Seoul's foreign ministry called the move a "grave
provocation." Japan's Kyodo news agency said Prime Minister
Yoshihiko Noda had ordered ministries to be on alert for the
launch.
"North Korea wants to tell China that it is an independent
state by staging the rocket launch and it wants to see if the
United States will drop its hostile policies," said Chang
Yong-seok, a senior researcher at the Institute for Peace
Affairs at Seoul National University.
North Korea is banned from conducting missile or
nuclear-related activities under U.N. resolutions imposed after
earlier nuclear and missile tests.
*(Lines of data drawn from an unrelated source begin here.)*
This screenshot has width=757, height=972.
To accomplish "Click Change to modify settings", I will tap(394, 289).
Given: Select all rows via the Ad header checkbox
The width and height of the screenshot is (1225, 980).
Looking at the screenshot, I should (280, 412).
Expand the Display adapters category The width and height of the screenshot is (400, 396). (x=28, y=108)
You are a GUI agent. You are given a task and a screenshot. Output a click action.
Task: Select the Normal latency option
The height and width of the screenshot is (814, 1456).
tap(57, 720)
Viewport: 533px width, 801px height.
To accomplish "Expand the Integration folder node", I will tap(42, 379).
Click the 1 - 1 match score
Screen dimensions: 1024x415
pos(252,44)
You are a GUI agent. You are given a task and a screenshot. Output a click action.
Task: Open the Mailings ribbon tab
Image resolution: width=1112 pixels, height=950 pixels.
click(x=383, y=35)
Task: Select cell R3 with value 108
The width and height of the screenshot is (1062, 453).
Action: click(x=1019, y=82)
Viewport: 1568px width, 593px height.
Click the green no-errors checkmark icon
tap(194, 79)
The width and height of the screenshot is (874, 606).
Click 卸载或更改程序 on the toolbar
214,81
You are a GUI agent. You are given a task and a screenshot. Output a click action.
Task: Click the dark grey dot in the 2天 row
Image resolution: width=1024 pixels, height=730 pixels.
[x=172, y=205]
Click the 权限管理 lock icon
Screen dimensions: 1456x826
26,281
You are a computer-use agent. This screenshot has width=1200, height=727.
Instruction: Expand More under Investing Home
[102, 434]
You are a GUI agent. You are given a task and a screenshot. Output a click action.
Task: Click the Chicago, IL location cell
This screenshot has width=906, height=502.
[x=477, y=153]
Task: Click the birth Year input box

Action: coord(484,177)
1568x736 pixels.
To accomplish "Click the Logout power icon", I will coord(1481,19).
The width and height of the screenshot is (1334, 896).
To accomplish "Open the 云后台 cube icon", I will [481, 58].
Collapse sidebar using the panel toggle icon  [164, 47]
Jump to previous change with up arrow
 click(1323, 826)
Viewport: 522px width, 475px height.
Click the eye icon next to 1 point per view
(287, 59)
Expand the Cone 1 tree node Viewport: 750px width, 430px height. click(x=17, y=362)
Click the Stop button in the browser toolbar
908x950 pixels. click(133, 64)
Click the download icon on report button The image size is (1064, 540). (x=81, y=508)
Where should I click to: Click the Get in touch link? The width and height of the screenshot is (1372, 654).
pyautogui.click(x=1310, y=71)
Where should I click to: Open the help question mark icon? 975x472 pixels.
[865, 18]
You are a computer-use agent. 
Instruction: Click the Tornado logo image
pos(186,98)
The country says its rockets
are used to put satellites into orbit for peaceful purposes, but
that assertion is not widely accepted outside of Pyongyang.
Washington and Seoul believe that the impoverished North is
testing long-range missile technology with the aim of developing
an intercontinental ballistic missile capable of carrying a
nuclear warhead.
Pyongyang's threats are aimed, in part, at winning
concessions and aid from Washington, analysts say.
POLITICS AND ANNIVERSARIES
The failed April rocket launch took place to celebrate the
100th anniversary of the birth of North Korea founder Kim Il
Sung and the latest test will take place close to the Dec. 17
date of the death of former leader Kim Jong-il.
It will also come as South Korea gears up for a Dec. 19
presidential election in a vote that pits a supporter of closer
engagement with Pyongyang against the daughter of South Korean
dictator Park Chung-hee.
The April test was condemned by the United Nations, although
taking action against the North is hard as China refuses to
endorse further sanctions against Pyongyang.
North Korea is already one of the most heavily sanctioned
states on earth thanks to its nuclear programme.
Pyongyang has few tools to pressure the outside world to
take it seriously due to its diplomatic isolation and its puny
economy.
The state that Kim Jong-un inherited last December after the
death of his father boasts a 1.2 million-member military, but
its population of 23 million, many malnourished, supports an
economy worth just $40 billion annually in purchasing power
parity terms, according to the U.S. Central Intelligence Agency.
"The North's calculation may be that they have little to
lose by going ahead with it at this point," said Baek Seung-joo
of the Korea Institute for Defense Analyses in Seoul.
Baek said the test planned for December would likely be no
more successful in launching a satellite than the April one that
crashed into the sea between China and North Korea after flying
just 120 km (75 miles).
"Kim Jong-un may be taking a big gamble trying to come back
from the humiliating failure in April and in the process trying
to raise the morale for the military," Baek said.
North Korea's space agency said on Saturday that it had
worked on "improving the reliability and precision of the
satellite and carrier rocket" since April's launch.